Materials provided:
━━━
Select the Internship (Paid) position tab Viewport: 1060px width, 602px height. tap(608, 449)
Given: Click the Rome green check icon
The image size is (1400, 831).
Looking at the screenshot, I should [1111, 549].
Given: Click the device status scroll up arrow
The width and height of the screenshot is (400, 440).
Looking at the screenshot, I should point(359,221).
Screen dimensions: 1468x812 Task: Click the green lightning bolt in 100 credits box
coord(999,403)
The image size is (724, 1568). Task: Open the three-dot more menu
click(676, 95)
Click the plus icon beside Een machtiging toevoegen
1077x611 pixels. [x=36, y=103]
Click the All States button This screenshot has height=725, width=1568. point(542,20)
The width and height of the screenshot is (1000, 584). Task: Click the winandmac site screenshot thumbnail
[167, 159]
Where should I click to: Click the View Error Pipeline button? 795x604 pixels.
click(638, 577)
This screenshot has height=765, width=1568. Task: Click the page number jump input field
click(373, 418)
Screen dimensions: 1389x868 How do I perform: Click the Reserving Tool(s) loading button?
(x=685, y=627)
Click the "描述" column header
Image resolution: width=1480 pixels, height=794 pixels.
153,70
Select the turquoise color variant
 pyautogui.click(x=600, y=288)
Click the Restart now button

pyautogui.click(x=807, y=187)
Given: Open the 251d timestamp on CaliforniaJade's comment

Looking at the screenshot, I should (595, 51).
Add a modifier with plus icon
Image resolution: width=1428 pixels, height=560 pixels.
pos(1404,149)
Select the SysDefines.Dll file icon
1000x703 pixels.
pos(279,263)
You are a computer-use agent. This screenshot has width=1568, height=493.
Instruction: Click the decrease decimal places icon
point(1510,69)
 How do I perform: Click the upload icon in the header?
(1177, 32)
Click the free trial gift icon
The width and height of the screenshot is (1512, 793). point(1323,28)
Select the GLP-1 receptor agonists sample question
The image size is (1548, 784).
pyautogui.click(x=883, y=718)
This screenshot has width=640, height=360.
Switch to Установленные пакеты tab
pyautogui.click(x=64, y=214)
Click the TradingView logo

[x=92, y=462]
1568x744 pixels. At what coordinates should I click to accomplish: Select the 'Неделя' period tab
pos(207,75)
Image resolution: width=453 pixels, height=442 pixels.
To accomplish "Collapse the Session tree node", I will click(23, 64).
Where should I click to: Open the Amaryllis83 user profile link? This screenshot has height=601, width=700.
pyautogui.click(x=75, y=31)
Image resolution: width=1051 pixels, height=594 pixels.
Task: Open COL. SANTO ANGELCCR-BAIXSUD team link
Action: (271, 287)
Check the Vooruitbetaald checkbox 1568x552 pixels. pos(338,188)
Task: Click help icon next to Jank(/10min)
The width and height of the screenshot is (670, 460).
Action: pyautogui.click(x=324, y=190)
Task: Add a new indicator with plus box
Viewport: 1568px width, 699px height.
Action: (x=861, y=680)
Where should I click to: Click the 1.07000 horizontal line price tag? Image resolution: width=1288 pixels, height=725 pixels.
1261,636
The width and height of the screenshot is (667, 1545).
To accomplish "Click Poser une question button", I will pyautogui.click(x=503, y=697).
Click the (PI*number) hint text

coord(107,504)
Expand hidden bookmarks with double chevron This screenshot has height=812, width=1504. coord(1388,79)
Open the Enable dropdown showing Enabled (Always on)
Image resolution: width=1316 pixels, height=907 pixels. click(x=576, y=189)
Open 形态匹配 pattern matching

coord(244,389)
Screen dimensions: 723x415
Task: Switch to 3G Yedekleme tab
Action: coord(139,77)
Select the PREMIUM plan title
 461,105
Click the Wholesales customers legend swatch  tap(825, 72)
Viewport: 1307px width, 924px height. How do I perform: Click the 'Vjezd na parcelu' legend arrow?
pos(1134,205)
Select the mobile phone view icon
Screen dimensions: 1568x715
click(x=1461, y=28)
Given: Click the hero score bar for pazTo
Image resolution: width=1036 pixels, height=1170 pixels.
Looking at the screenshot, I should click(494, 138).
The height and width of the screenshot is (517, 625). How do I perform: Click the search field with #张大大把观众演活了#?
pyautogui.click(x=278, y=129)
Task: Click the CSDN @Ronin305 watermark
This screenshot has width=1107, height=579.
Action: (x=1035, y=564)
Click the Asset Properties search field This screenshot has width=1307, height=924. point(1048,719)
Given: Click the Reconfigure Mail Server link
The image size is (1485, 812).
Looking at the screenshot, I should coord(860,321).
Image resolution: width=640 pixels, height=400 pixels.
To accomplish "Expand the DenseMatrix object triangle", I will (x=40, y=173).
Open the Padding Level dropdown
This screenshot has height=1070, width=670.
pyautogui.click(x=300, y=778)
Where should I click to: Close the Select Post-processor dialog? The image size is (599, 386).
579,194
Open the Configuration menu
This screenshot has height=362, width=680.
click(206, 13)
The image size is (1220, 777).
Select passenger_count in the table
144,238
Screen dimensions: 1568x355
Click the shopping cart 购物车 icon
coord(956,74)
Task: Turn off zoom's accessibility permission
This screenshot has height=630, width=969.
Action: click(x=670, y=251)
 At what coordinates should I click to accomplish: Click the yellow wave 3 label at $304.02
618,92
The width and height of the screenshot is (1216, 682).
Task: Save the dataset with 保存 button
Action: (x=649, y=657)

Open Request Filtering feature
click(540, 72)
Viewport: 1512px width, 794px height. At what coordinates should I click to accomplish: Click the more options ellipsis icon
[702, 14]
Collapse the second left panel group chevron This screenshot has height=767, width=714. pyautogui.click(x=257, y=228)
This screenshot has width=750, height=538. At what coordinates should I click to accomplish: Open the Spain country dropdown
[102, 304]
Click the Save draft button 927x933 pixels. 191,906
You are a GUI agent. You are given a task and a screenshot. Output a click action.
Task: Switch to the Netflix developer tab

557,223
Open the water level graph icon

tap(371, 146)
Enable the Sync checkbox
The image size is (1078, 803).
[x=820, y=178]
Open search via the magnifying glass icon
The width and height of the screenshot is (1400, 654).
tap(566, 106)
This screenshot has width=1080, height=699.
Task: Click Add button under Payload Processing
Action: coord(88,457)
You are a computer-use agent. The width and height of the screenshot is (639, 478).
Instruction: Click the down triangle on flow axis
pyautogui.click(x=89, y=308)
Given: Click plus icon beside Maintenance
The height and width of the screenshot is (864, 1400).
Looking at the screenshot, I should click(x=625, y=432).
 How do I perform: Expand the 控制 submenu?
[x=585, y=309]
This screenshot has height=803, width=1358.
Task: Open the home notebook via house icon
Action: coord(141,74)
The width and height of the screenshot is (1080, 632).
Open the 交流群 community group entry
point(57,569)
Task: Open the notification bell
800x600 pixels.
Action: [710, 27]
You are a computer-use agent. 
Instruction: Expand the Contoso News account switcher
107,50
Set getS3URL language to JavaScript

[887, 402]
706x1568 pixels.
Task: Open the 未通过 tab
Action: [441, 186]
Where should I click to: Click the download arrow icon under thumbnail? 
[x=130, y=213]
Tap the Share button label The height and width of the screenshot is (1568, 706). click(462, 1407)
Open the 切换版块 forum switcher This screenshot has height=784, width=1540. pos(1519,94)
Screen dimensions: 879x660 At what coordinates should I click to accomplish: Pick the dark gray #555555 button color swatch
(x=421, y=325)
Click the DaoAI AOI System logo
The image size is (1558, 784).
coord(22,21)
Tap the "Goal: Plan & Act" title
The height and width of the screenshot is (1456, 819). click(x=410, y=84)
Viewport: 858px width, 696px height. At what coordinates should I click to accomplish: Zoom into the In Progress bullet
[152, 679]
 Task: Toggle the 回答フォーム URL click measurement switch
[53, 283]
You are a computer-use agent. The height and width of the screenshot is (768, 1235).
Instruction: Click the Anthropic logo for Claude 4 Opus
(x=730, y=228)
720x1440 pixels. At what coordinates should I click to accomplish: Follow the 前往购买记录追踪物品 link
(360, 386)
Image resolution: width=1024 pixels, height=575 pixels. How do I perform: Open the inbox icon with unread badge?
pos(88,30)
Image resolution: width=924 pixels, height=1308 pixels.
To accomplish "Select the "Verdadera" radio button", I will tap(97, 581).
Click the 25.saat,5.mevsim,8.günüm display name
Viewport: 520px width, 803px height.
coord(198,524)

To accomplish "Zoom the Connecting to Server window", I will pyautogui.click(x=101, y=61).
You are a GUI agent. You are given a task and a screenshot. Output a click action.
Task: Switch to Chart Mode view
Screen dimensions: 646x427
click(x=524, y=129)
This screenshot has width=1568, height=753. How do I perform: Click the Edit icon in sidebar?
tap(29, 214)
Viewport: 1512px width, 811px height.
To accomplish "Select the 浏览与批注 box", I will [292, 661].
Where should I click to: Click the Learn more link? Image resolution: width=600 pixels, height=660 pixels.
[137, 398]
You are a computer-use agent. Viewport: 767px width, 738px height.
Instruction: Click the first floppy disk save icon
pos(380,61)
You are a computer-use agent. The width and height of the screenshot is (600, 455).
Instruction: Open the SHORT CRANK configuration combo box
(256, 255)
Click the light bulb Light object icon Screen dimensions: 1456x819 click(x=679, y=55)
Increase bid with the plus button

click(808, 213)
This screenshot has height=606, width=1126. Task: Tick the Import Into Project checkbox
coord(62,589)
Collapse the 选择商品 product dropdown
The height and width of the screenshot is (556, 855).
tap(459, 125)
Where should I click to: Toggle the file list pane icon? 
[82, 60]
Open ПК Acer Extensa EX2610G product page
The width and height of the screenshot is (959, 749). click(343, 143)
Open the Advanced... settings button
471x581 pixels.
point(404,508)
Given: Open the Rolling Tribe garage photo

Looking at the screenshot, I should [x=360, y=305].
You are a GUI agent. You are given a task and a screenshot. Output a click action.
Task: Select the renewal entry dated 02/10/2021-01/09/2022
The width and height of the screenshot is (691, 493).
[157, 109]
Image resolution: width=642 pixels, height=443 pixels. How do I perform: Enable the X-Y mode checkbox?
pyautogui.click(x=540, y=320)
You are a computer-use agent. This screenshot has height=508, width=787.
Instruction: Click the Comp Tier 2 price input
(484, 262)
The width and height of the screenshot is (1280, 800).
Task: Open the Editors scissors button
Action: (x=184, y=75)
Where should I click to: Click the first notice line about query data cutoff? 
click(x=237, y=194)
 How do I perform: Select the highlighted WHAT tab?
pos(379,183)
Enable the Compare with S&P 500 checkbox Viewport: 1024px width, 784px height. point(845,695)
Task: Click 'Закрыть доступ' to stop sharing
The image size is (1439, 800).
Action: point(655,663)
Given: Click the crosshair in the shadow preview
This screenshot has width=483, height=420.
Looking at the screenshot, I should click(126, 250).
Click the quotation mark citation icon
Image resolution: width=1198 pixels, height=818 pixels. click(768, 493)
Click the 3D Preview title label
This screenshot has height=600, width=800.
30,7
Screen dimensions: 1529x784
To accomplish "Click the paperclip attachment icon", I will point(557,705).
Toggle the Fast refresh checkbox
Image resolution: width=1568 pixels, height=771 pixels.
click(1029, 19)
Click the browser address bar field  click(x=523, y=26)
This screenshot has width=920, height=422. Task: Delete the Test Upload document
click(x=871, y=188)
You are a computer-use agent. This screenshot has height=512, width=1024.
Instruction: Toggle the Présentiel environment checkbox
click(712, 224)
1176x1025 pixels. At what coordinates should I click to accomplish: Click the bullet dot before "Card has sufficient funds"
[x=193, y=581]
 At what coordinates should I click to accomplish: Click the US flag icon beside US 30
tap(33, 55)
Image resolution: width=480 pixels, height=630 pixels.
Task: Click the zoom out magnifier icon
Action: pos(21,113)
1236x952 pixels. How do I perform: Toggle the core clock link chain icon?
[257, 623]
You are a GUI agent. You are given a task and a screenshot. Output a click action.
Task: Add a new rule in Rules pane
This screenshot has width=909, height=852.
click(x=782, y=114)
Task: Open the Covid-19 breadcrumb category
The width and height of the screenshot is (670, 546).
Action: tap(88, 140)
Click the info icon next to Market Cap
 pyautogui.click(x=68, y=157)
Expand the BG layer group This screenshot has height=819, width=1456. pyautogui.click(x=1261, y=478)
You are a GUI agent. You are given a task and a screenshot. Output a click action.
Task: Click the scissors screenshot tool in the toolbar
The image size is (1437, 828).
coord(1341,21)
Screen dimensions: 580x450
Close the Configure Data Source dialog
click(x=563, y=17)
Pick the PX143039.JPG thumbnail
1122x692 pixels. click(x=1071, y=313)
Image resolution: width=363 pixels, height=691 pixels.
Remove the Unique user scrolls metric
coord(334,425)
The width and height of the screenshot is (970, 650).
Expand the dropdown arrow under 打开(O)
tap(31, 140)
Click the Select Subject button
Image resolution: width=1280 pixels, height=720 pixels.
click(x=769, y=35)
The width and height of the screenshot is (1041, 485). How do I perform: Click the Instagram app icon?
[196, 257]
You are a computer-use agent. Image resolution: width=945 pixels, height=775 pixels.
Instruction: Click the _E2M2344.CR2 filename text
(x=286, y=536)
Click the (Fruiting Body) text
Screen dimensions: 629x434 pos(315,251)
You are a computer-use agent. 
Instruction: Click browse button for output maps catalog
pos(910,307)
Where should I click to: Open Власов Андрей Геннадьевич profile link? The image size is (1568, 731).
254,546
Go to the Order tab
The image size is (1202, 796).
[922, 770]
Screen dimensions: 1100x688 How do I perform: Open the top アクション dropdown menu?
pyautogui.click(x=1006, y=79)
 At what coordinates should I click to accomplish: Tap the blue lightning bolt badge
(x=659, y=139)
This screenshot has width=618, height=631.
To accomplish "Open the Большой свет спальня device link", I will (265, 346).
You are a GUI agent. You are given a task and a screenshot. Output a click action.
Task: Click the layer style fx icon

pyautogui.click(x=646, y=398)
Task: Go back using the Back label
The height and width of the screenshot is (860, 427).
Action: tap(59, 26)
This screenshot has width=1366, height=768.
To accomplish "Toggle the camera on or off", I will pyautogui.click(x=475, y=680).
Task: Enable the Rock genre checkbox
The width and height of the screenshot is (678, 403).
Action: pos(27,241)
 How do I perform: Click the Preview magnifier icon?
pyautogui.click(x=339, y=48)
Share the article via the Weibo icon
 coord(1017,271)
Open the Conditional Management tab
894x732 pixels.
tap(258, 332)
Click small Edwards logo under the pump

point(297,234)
━━━
Exercise objective:
Copy the lines of the data above exactly as written, beginning with the line containing "Given: Click the device" and ending with the line containing "Click the All", and leave out all other lines.

Answer below:
Given: Click the device status scroll up arrow
The width and height of the screenshot is (400, 440).
Looking at the screenshot, I should point(359,221).
Screen dimensions: 1468x812 Task: Click the green lightning bolt in 100 credits box
coord(999,403)
The image size is (724, 1568). Task: Open the three-dot more menu
click(676, 95)
Click the plus icon beside Een machtiging toevoegen
1077x611 pixels. [x=36, y=103]
Click the All States button This screenshot has height=725, width=1568. point(542,20)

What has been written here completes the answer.